>> start Text to read
OKB 2026: A Decisive Supply-Side Revolution

CN
PANews
Follow
29 days ago

Written by: danny

"All functions must be accessed via API calls, and any form of backdoor access is prohibited. Those who do not comply will be fired. Have a nice day.

In 2002, Amazon's Jeff Bezos issued the famous "Bezos API mandate." At that time, Wall Street mocked Amazon as a distracted retailer, but Bezos was methodically dismantling his monolithic architecture. He firmly believed that if a service could support Amazon's peak traffic, it should become a utility for the entire industry.

In August 2025, OKX also experienced its own "AWS moment." By burning ten million OKB and permanently locking the total supply at 21 million, Lao Xu (Xu Mingxing) completed a decisive "decluttering"—cutting off OKB's dependence on exchange profit buybacks and pushing it into the deep sea of protocol sovereignty.

Reading Guide: Analyzing OKB from four dimensions:

  • (1) The narrative of scarcity with a constant supply of 21 million;
  • (2) The shadow cash flow of OKB;
  • (3) Gas demand and deflationary mechanisms of X Layer;
  • (4) The infrastructural value of OKX Web3 Wallet and the growth curve of OKB.

1. Introduction: From "Amazon's Servers" to "Web3's Utilities"

On a deep night in 2002, Amazon's Jeff Bezos felt a strong sense of frustration in his Seattle office. Despite the rapid growth of Amazon's e-commerce business, the internal tech team seemed stuck in a quagmire: every time a new feature was developed, engineers had to start from scratch to build servers, configure databases, and handle network bandwidth. This inefficient repetitive work made Amazon look more like a heavy, outdated machine rather than a tech company.

That night, Bezos wrote a brief memo that would propel the entire internet forward: "All functions must be accessed via API calls, and any form of backdoor access or direct linking is prohibited." He concluded with the famous ultimatum: "Those who do not comply will be fired. Have a nice day." (aka Bezos API mandate memo)

Initially, this system, known as AWS (Amazon Web Services), was only meant to make it easier for Amazon to sell books. Wall Street was puzzled for a long time: "Why would a retailer spend huge amounts on server rentals?" It wasn't until years later that people realized: Netflix was using AWS, Uber was using AWS, and even the Pentagon was using AWS.

At that moment, Amazon's valuation logic completely changed. It was no longer just a retailer valued based on "gross profit from sales," but a tech infrastructure company that collected "digital taxes" from the internet's foundation.

2026: OKB's "AWS Moment"

Today, as we look back from 2026, OKB is undergoing the exact same identity reconstruction.
>> end Text to read
>> start Record list
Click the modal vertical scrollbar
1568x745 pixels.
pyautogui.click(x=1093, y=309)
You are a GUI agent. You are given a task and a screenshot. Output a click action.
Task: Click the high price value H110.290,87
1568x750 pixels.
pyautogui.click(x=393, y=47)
>> end Record list
>> start Record list
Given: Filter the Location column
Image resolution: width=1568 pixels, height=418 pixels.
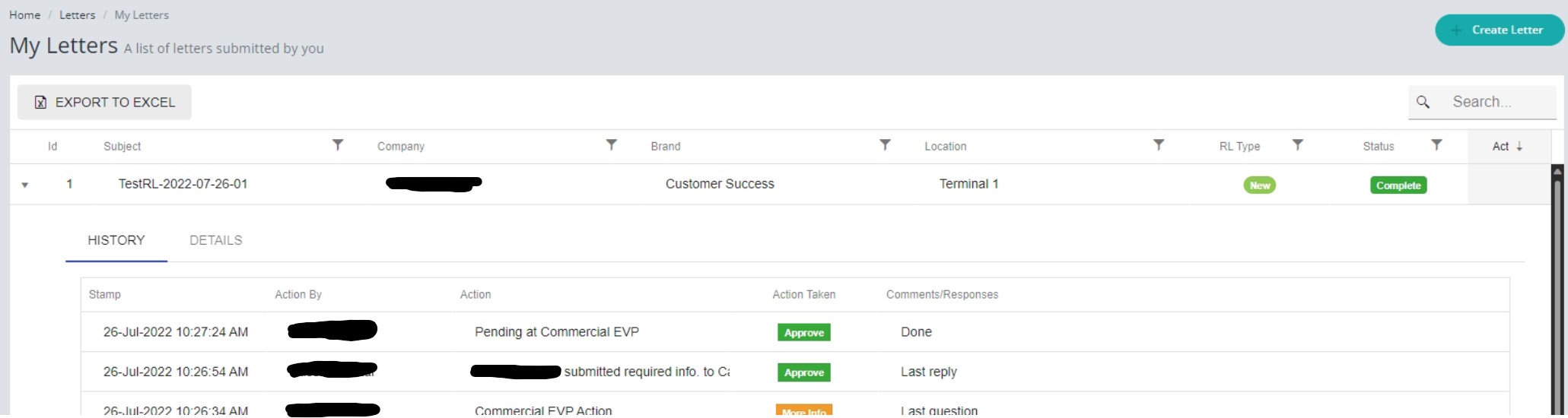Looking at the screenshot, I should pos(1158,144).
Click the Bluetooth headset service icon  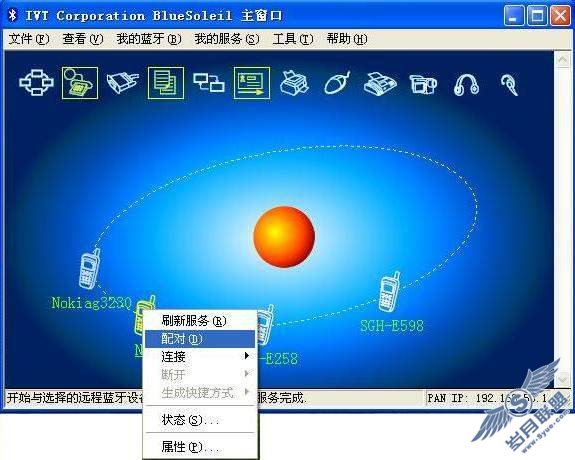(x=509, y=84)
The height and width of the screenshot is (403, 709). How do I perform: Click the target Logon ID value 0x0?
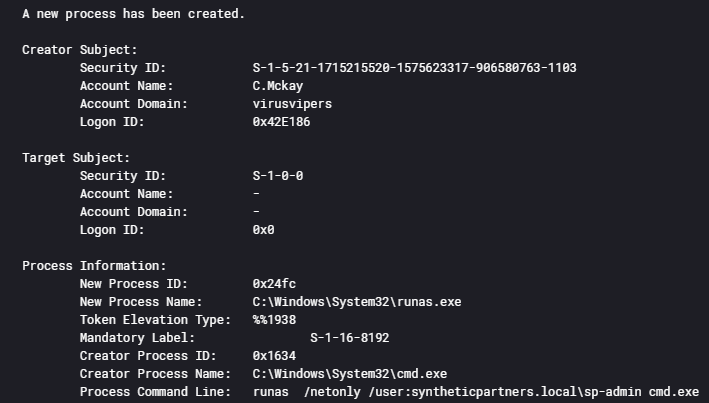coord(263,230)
>> end Record list
>> start Record list
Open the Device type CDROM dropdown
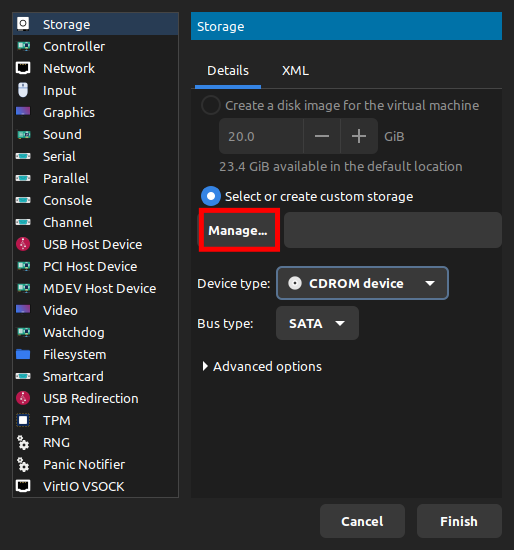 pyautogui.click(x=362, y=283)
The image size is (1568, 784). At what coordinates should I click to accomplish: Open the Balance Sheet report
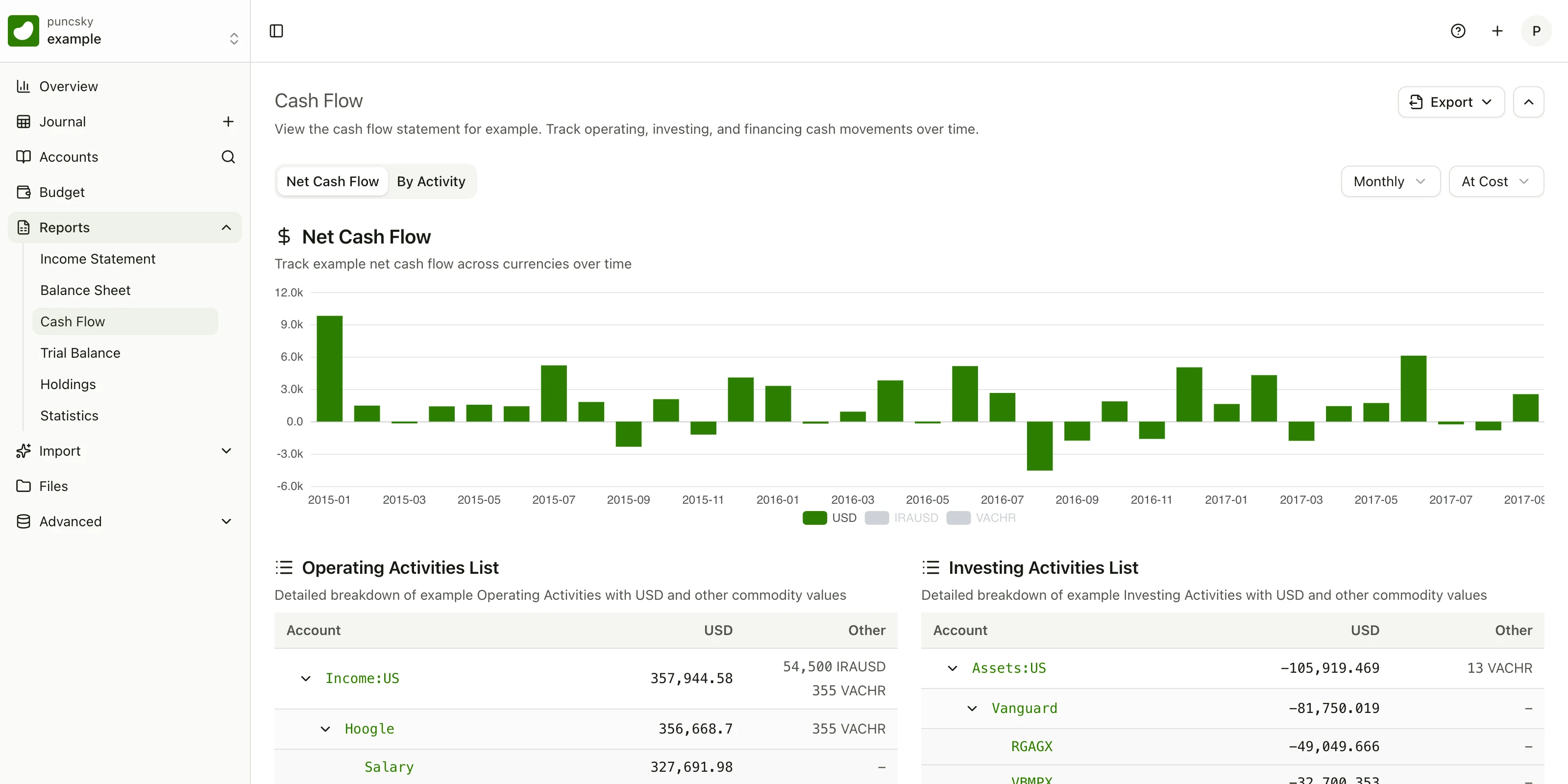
>> end Record list
▶ [Problems to solve]
1. Answer these from the OKB article:
(a) In what year did Jeff Bezos issue the API mandate?
(b) At what figure was OKB's total supply permanently locked?
(c) Which three users of AWS does the article name?
2. Reproduce the stretch of the OKB article from "OKB 2026: A" through "the entire industry.".
3. According to the OKB article, why did Amazon in 2002 look more like a heavy, outdated machine than a tech company?

▶ [Answers for the tasks]
1.
(a) 2002
(b) 21 million
(c) Netflix, Uber, and the Pentagon

2.
OKB 2026: A Decisive Supply-Side Revolution

CN
PANews
Follow
29 days ago

Written by: danny

"All functions must be accessed via API calls, and any form of backdoor access is prohibited. Those who do not comply will be fired. Have a nice day.

In 2002, Amazon's Jeff Bezos issued the famous "Bezos API mandate." At that time, Wall Street mocked Amazon as a distracted retailer, but Bezos was methodically dismantling his monolithic architecture. He firmly believed that if a service could support Amazon's peak traffic, it should become a utility for the entire industry.

3. Every time a new feature was developed, Amazon's engineers had to start from scratch to build servers, configure databases, and handle network bandwidth. This inefficient, repetitive work made the company resemble a heavy, outdated machine.